This morning she could barely move so I took Miri to the vet right away. Went to Petsmart this time because our vet is closed on Wednesdays and one of the vets there is a regular at the bookstore. We didn't see him but another doctor who was very good. They couldn't get a urine sample because she was just too dehydrated. There was nothing in her system. Probably because every time she drank, she threw up. I mean, I'd cleaned up the kitchen last week and now it looks almost the same because she went on a yarking spree. Anyway, they took blood samples and everything pointed to kidney problems -- possibly renal failure but it was hard to tell since they couldn't get a urinalysis and forcing fluids into her would only dilute the results (like in June). To the doctor, Miri's kidneys felt way too small and from my description of her health for the past few months, it sounded to him like they were deteriorating. He couldn't guarantee me that was what was going on but it pretty well fit the bill for her. So, I had two choices (three if you count inaction as one): 1) they could pump Miri full of fluids and get her back up to health to the point where I would have to regularly give her fluids via IV (which would increase in frequency as time went on) until they shut down totally or 2) I could put her to sleep. He didn't actually say the latter but I was pretty quick on reading between the lines with how he described the first process. Because, basically it came down to that or a kidney transplant.
It sounded like we would just be prolonging Miri's illness. And to what purpose? The fluid IVs are fairly easy to do (he said) but given that she hated me just giving her a pill, I can't imagine what she would have done with IVs. She would have been miserable. And it wasn't a cure, just a patch. I couldn't do that to her. But I felt so horrible because I thought it looked like I was going to choose an "easy" way out. But the doc told me about a cat who'd been in earlier to be euthanized. The cat was older than Miri and hyperthyroidal but otherwise completely healthy. Awesome kidney functions and he refused to euthanize the cat. I admired him for that. But with Miri, it was definitely an option. He didn't push it on me and would have respected my wishes but I knew. I couldn't put her through months of torture (not pain but emotional torture) just because I didn't want to lose her. Lately I've been frustrated with the yarking and the shedding and all that but I didn't want her to do die to solve it. And money wasn't even an issue cause Mike is ok with whatever I need to do for them. So, I would have chosen anything but putting her down if it meant that she might have a chance of being cured. But she didn't. My beautiful little princess was just too ill to help.
So, I did the humane thing and chose the time of her death for her. I couldn't watch so they did it in another room. Afterwards the doctor had more solid words of comfort because he said that she went quietly and quickly. He hadn't even put all of the medicine in her before she passed away.
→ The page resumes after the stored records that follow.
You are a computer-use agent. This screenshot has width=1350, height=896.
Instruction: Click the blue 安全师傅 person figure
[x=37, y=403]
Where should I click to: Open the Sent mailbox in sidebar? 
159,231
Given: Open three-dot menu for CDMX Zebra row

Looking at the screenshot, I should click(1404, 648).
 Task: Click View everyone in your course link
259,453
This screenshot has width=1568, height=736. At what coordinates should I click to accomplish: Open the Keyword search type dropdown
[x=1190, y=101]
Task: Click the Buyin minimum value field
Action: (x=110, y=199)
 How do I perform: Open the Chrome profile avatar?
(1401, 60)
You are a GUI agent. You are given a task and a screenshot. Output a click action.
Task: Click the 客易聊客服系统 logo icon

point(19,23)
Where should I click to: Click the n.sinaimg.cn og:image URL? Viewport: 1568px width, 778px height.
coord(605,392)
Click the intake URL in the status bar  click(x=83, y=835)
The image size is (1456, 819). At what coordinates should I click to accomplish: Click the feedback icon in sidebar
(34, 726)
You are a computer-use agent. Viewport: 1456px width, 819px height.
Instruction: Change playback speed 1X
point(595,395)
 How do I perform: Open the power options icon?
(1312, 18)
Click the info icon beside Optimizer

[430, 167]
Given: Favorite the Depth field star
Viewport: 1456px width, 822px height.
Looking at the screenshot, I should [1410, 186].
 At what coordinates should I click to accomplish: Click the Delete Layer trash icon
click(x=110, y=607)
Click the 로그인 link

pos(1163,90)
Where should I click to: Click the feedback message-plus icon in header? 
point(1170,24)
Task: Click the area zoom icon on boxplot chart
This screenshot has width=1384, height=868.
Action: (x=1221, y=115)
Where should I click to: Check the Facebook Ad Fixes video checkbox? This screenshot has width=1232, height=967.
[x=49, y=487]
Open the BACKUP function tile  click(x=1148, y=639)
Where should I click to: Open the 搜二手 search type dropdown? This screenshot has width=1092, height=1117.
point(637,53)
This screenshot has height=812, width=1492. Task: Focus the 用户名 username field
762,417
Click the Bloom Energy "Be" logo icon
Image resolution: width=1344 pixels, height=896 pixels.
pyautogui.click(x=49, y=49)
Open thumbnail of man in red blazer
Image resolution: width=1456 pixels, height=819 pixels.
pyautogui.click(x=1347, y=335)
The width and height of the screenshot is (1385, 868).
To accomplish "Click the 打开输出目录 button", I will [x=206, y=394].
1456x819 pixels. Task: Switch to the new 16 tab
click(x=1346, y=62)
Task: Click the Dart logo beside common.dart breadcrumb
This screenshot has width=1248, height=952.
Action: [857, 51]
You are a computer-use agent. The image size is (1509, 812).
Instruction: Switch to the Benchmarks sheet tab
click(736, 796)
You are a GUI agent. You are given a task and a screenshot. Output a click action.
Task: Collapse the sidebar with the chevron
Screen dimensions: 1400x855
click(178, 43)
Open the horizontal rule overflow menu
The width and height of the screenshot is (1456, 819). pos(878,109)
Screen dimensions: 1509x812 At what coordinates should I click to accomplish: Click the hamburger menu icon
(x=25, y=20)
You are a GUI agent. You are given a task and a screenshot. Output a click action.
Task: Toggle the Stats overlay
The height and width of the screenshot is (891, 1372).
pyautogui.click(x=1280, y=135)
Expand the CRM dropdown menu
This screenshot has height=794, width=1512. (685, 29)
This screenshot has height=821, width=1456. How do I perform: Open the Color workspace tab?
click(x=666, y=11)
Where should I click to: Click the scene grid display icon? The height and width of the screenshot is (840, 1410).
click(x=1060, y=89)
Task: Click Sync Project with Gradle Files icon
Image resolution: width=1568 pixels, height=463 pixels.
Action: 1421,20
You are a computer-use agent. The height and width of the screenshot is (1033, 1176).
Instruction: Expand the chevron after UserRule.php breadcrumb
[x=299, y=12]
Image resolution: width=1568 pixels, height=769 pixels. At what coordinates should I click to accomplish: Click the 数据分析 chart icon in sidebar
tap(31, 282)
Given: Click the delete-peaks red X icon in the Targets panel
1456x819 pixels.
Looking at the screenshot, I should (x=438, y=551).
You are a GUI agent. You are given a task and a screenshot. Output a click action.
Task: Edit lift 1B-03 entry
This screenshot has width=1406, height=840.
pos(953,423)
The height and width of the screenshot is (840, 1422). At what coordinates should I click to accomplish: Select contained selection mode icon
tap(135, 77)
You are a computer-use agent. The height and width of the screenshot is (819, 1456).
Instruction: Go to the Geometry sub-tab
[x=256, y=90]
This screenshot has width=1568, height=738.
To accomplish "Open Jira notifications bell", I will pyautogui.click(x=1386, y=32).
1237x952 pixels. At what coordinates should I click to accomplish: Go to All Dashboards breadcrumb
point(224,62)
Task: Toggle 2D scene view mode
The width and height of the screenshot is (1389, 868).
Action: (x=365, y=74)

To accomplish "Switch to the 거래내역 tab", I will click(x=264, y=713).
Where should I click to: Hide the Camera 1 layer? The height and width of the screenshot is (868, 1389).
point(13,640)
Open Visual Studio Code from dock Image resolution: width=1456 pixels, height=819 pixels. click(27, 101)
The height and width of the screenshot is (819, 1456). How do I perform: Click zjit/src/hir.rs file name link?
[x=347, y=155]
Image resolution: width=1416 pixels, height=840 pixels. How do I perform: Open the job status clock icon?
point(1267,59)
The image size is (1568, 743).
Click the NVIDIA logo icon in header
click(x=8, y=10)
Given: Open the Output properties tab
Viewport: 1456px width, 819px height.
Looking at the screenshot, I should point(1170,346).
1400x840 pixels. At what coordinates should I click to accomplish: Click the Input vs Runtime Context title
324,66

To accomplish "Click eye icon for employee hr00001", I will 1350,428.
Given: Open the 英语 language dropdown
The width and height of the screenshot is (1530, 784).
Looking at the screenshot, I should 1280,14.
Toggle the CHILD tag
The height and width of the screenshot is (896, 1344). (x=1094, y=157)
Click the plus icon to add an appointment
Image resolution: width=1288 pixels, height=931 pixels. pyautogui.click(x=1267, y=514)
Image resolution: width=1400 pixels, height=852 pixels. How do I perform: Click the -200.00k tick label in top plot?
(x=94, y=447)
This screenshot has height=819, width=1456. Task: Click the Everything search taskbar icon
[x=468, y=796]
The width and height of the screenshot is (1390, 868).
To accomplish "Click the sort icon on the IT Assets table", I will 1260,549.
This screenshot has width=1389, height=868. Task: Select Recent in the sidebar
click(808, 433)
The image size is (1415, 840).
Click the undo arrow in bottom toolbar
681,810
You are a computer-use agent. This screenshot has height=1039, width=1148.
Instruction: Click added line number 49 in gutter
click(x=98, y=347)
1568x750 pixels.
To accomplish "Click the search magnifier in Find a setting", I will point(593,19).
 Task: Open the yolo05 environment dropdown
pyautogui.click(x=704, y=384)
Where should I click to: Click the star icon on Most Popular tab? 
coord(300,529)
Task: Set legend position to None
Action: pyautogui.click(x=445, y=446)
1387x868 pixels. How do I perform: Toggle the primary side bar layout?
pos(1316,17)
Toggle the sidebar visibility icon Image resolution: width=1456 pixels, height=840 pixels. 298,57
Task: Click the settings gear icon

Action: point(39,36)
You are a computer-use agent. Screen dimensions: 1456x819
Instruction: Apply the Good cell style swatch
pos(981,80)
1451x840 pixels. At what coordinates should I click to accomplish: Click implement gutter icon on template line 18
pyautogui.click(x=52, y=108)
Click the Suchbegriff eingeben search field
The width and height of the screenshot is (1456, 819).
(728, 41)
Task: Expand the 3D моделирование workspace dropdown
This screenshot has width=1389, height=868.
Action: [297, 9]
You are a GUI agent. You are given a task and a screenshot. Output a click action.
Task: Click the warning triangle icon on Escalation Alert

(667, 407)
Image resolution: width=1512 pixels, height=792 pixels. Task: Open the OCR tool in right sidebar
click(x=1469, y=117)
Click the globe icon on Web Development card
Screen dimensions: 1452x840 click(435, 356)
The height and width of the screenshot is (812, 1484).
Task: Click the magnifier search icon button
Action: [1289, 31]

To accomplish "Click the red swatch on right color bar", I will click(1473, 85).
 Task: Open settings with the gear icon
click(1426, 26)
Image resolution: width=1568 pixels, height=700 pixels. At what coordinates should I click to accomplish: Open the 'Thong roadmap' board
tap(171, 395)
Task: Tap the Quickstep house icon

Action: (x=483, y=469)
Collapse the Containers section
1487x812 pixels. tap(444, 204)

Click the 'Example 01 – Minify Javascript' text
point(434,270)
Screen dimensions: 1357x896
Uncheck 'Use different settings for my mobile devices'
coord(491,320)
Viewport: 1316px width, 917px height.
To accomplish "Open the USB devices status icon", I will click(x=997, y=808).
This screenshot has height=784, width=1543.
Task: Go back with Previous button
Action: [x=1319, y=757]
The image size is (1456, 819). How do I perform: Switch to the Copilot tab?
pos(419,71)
Her body was just that toxic that there wasn't much left. I just wished I'd known that and been more aware these past few days so I could have held her more. That's where I have regret. That she was sick and I didn't realize how much sooner. Yeah, I know I've been legitimately out of it but. . .(sigh).
Hopefully this is the last bad thing for the week. Hell, for the rest of the year. I'm sick and tired of it all. But here are pictures of Miriamele:


Miri was lovely, wasn't she? So regal with her "painted" eyes. Very much a lady. She was always ready to lend comfort when someone was upset. Remember, Michelle? I will always remember why she came with me to SC. She was afraid of everyone but me. Three days before I was to come down, I woke up and found her curled against my chest and arm. How could I leave that sweet face behind? Obviously, I couldn't so I tried to give her a better life than she would have had at the farm. There were times when she drove me bonkers (remember when she went into heat, Andi, before she was fixed?) and I developed an allergy to her fur, but she was a wonderful cat. The house is going to be a lot more empty without her around. Shaman is the only one left from that litter and the three of us are going to miss Miriamele's voice from now on.
2 comments:
So sorry to hear about losing your beloved. We lost Stacey to pretty much the same circumstances 3 weeks ago. Lot's of love from us in your time of sadness.
Sara
Oh sweetie! I'm so sorry! Big hugs! Don't know if you guys are going to be up this way for Thanksgiving or not but I'll try and give you a buzz! I'm so sorry to hear about Miri!